**THE TASK:** Could you reproduce every entry as it stands, leaving the pictures behind?

**SUPPLIED DATA:**
====
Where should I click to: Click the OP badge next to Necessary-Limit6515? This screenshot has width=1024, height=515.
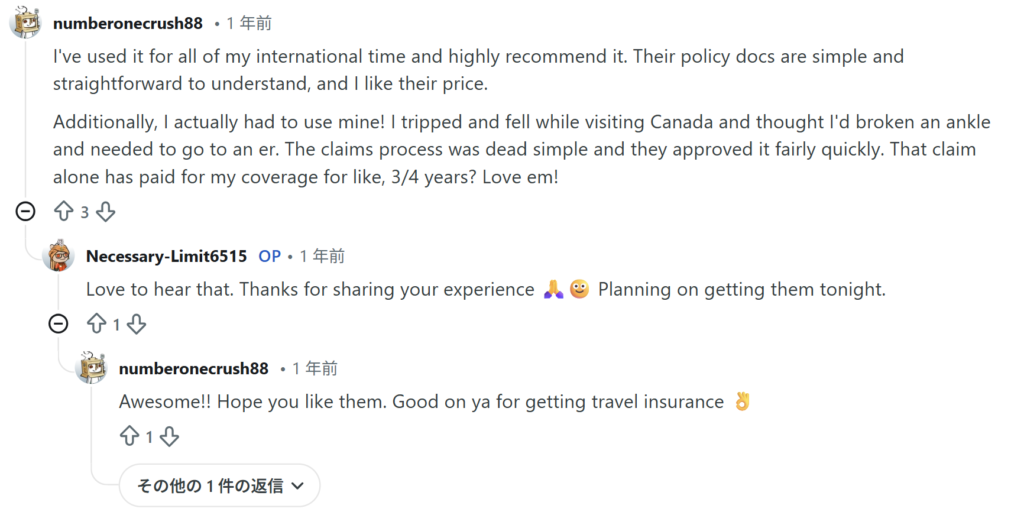[x=269, y=256]
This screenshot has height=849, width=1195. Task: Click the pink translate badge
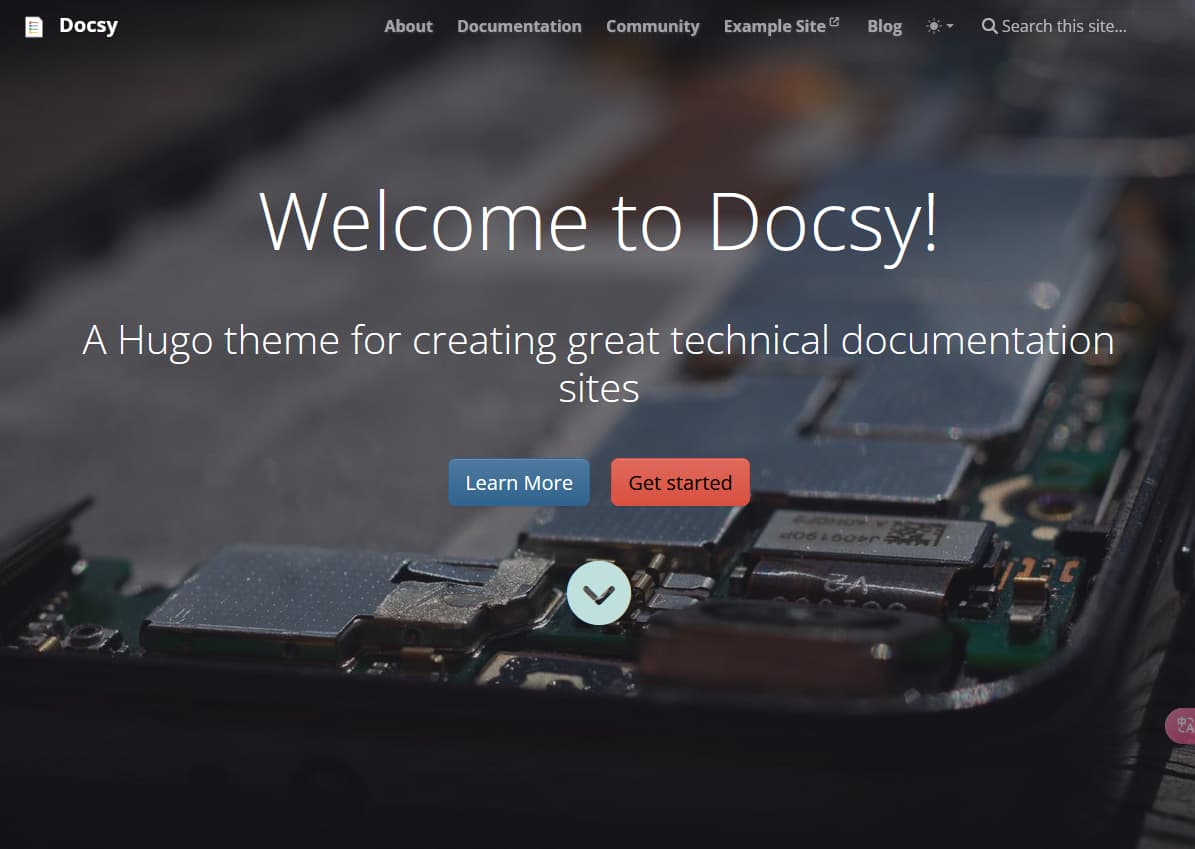[1184, 725]
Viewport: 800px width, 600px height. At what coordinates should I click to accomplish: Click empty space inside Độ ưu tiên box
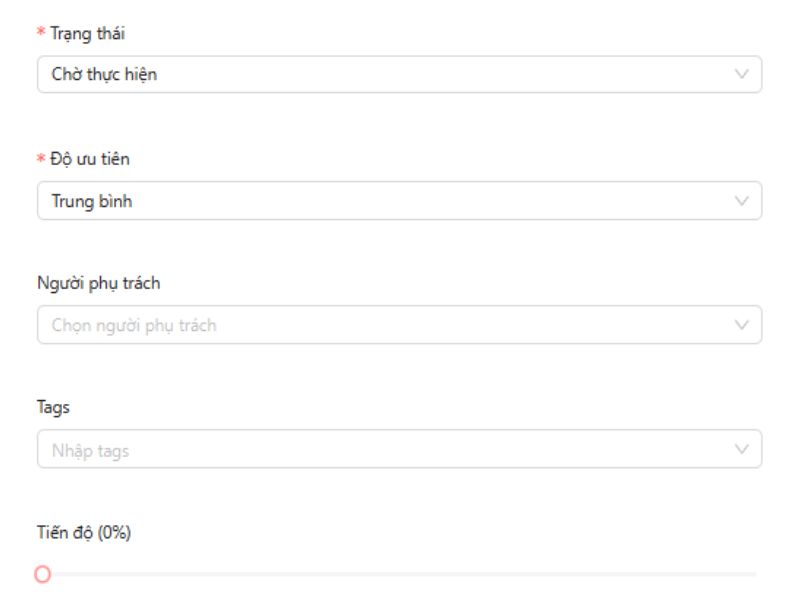coord(450,201)
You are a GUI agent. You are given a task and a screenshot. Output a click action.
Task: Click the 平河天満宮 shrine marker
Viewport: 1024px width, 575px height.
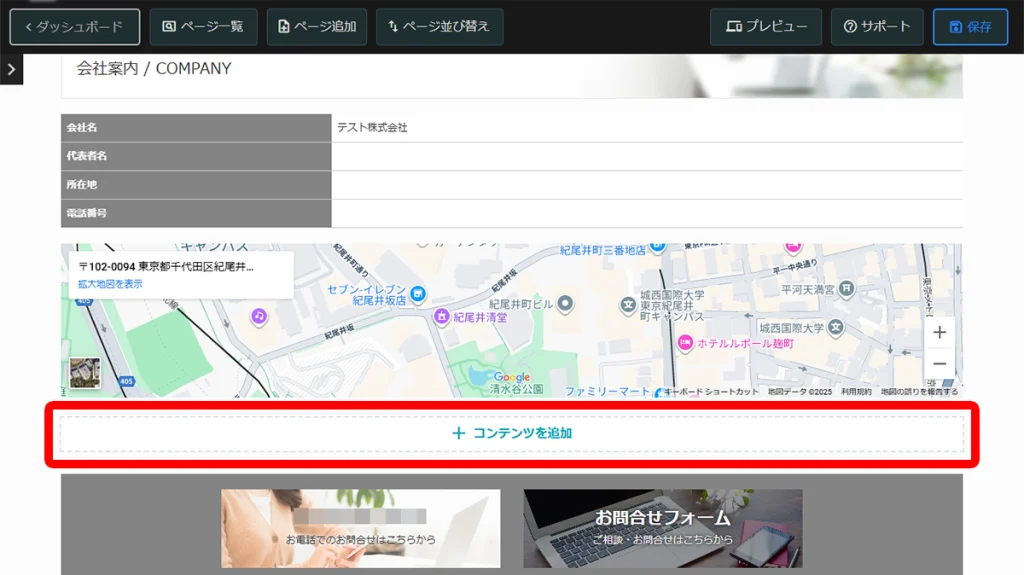pyautogui.click(x=847, y=289)
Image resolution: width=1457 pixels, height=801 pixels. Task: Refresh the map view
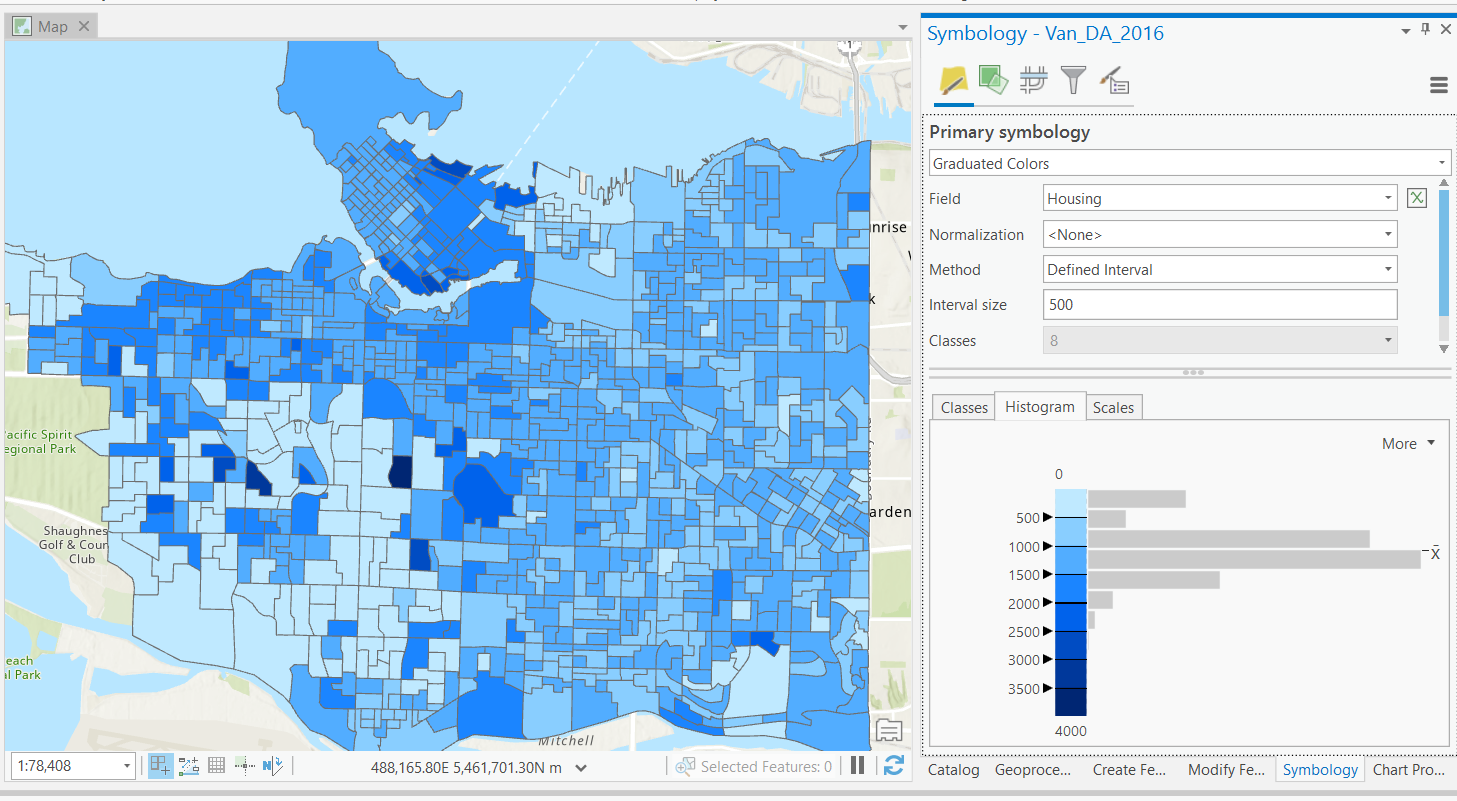coord(894,766)
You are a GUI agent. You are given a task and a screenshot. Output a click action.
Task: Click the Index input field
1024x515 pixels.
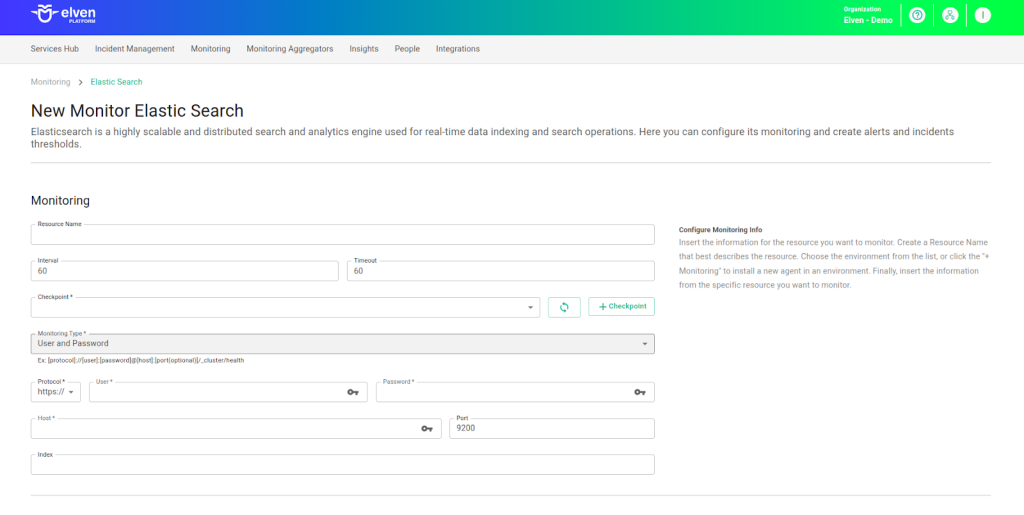point(342,465)
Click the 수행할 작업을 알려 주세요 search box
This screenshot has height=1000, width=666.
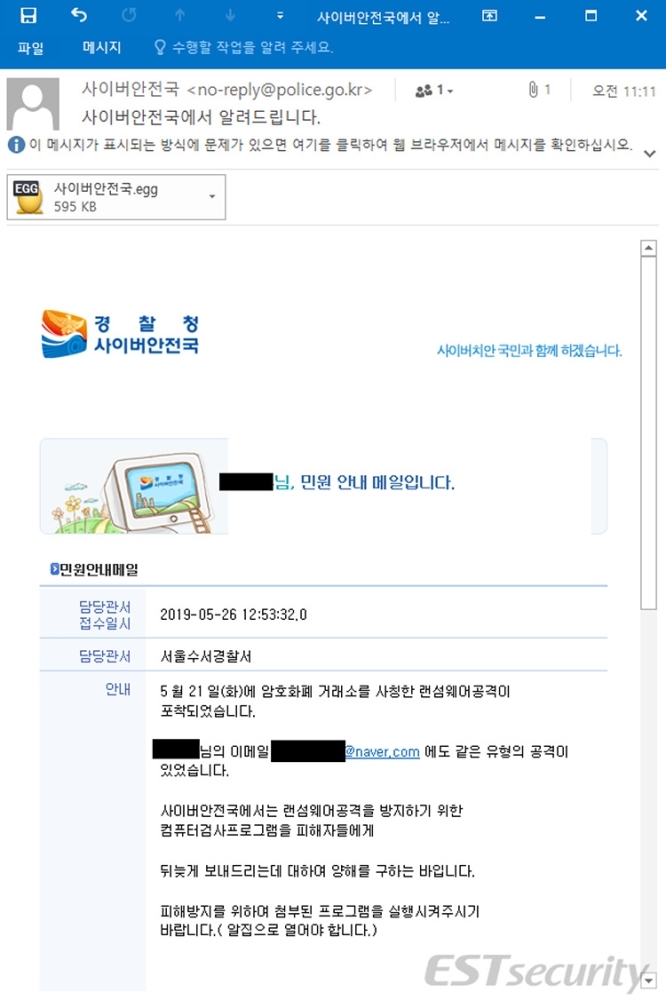tap(244, 47)
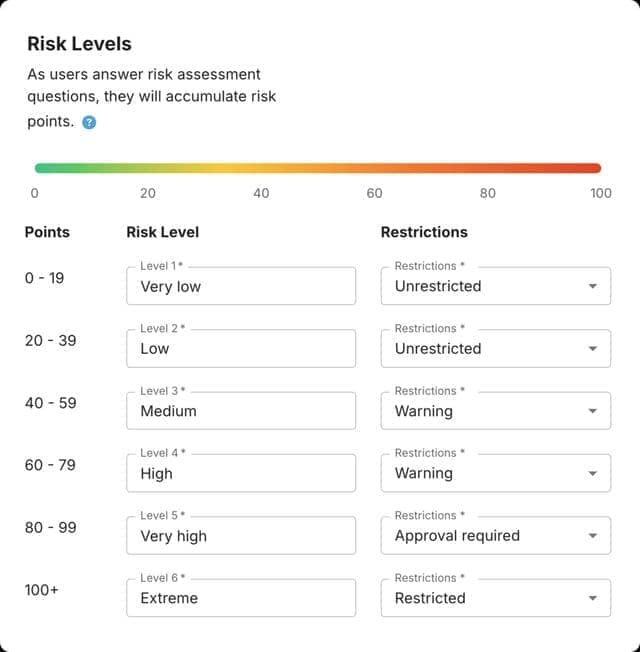Open the Level 1 Restrictions dropdown

tap(495, 286)
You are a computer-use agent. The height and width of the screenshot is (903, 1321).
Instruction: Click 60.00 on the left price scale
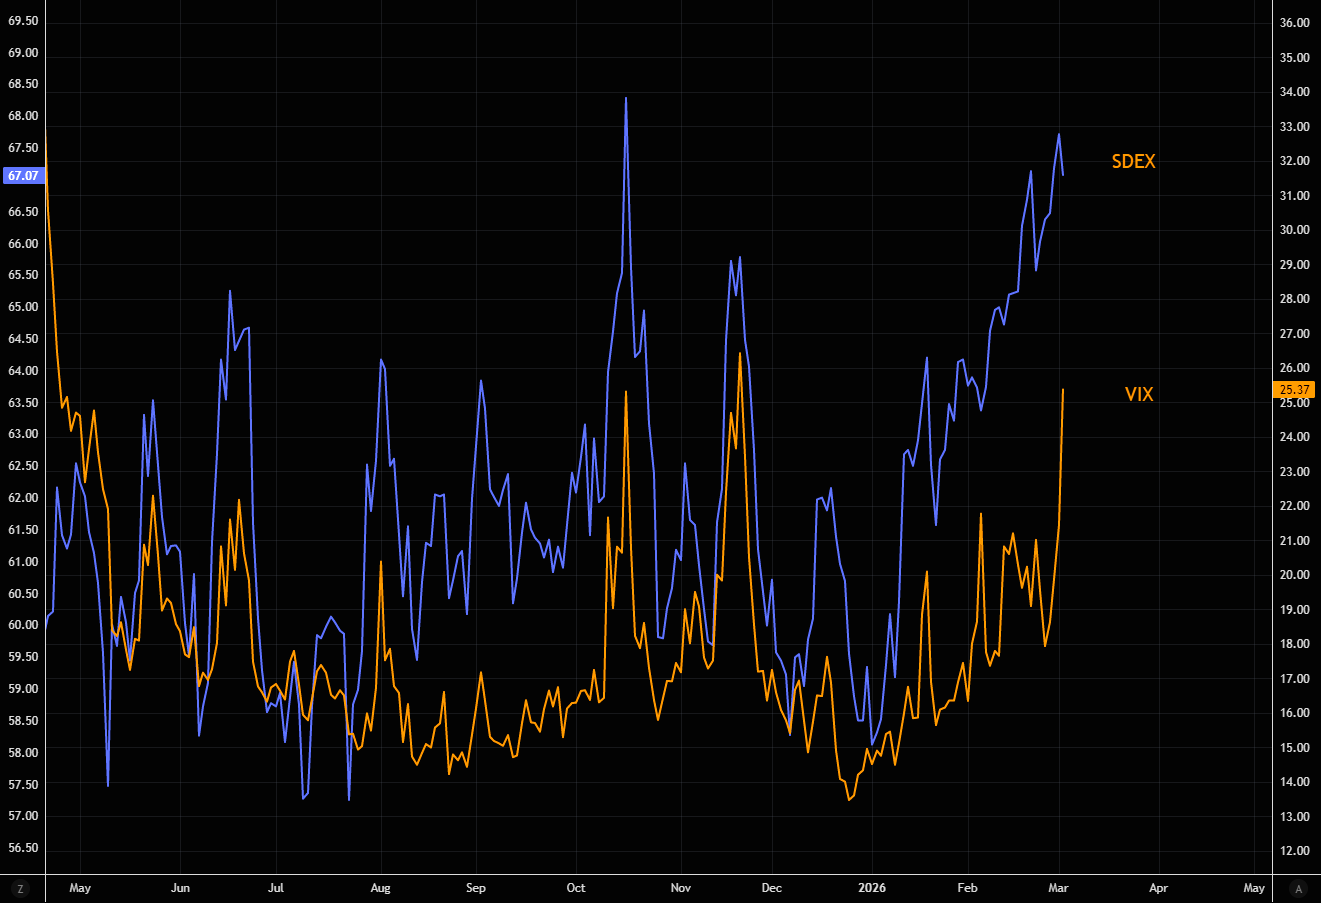tap(23, 625)
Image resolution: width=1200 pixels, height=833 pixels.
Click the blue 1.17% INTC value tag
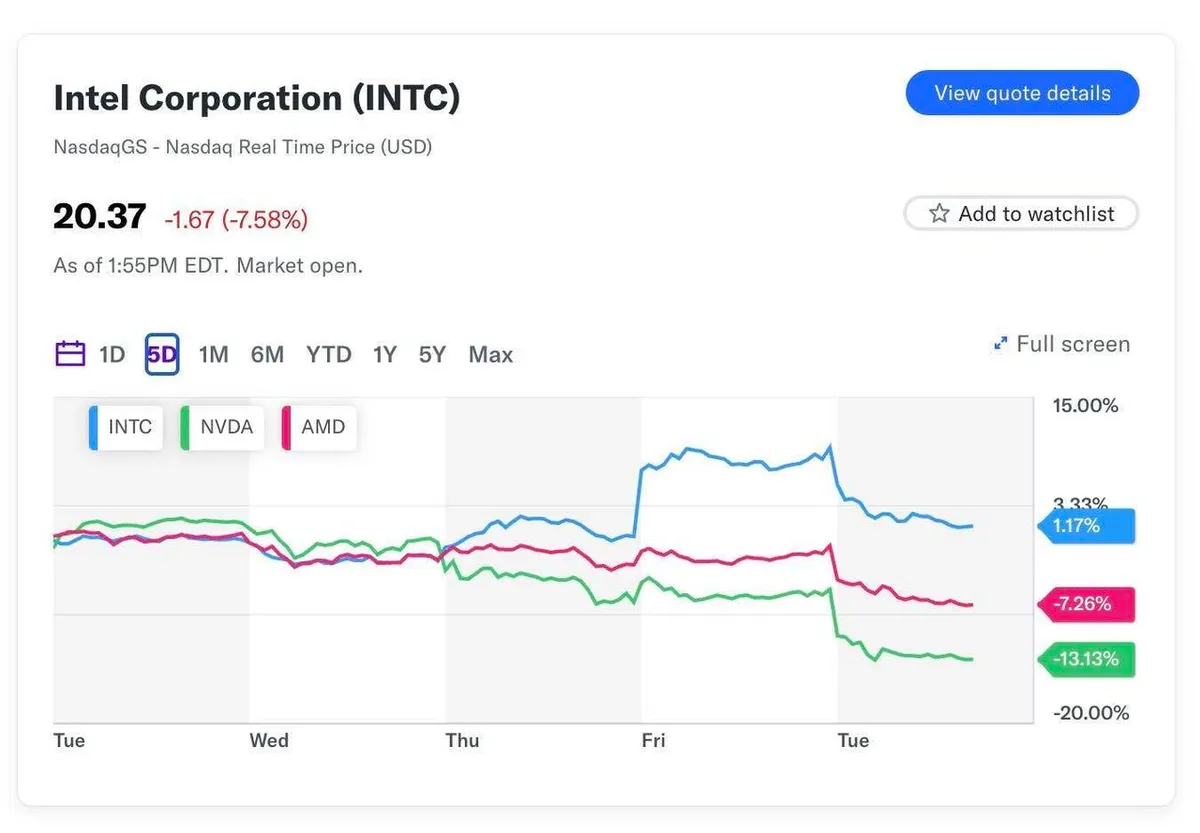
====
**ANSWER TO THIS TASK:**
Where should I click to: Click the OP badge next to Necessary-Limit6515? This screenshot has width=1024, height=515.
[x=269, y=256]
This screenshot has height=849, width=1195. Task: Click the pink translate badge
[1184, 725]
Viewport: 800px width, 600px height. At what coordinates should I click to accomplish: Click empty space inside Độ ưu tiên box
coord(450,201)
You are a GUI agent. You are given a task and a screenshot. Output a click action.
Task: Click the 平河天満宮 shrine marker
Viewport: 1024px width, 575px height.
pyautogui.click(x=847, y=289)
Image resolution: width=1457 pixels, height=801 pixels. Task: Refresh the map view
coord(894,766)
You are a GUI agent. You are given a task and a screenshot. Output a click action.
Task: Click the Index input field
1024x515 pixels.
point(342,465)
Click the 수행할 작업을 알려 주세요 search box
This screenshot has height=1000, width=666.
tap(244, 47)
Open the Level 1 Restrictions dropdown

tap(495, 286)
You are a computer-use agent. The height and width of the screenshot is (903, 1321).
Instruction: Click 60.00 on the left price scale
tap(23, 625)
Image resolution: width=1200 pixels, height=833 pixels.
Click the blue 1.17% INTC value tag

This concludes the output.